Material to process:
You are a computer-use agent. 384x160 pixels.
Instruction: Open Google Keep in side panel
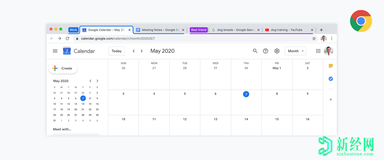331,66
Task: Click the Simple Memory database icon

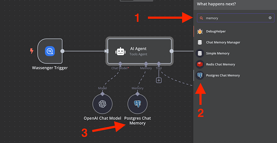Action: point(200,53)

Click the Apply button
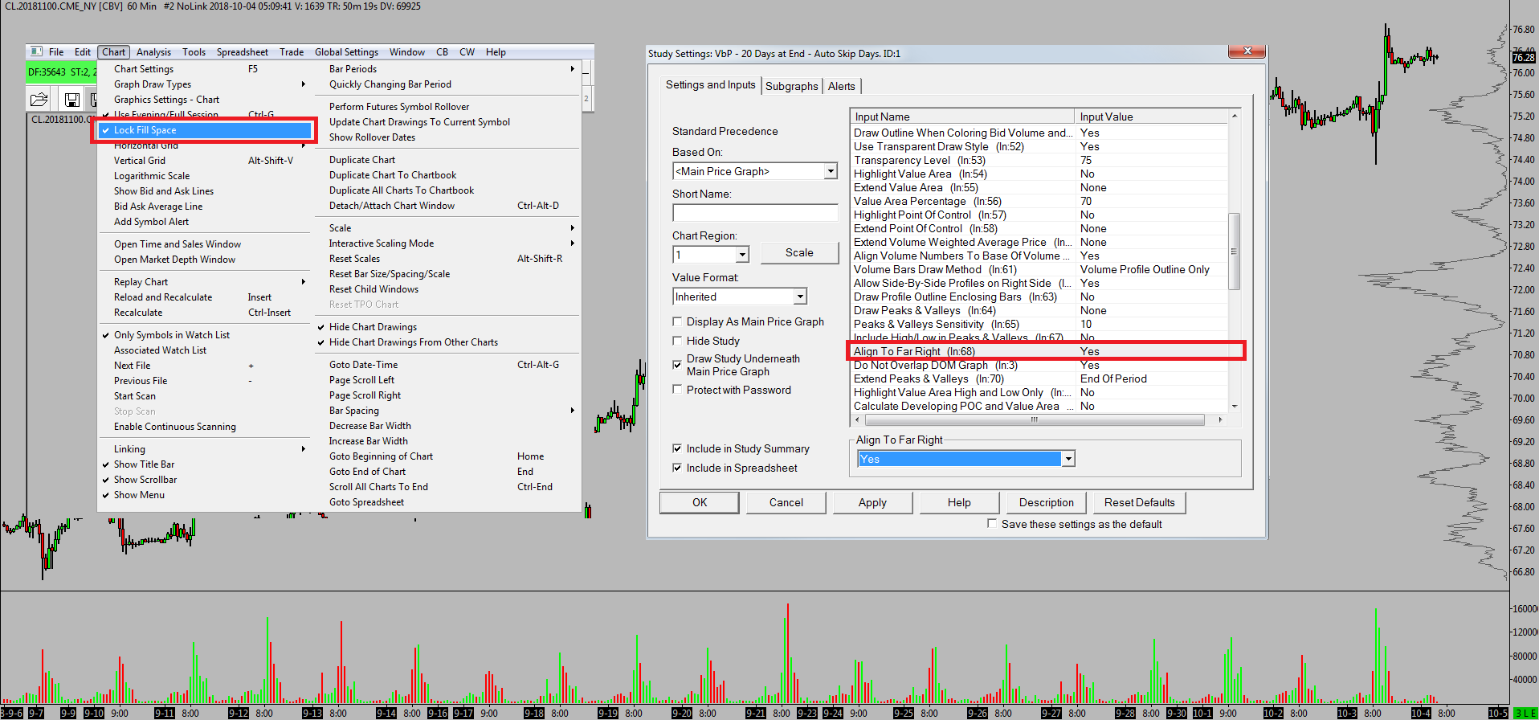pyautogui.click(x=872, y=502)
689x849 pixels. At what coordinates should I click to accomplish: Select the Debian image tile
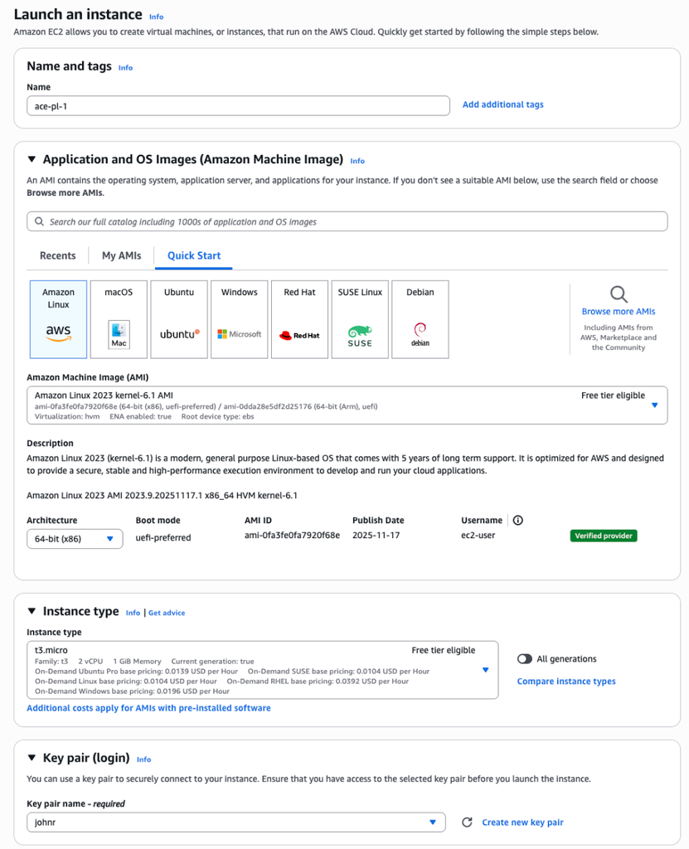420,318
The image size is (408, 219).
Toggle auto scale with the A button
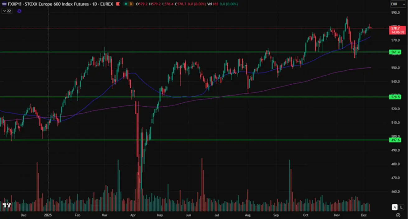(395, 207)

Description of the task:
Could every record be given again exactly, with its pictures left out?

Written answer:
You are a computer-use agent. 384x160 pixels.
Instruction: Open Google Keep in side panel
331,66
Task: Click the Simple Memory database icon

Action: point(200,53)

Click the Apply button
pyautogui.click(x=872, y=502)
689x849 pixels. At what coordinates should I click to accomplish: Select the Debian image tile
420,318
The image size is (408, 219).
Toggle auto scale with the A button
(395, 207)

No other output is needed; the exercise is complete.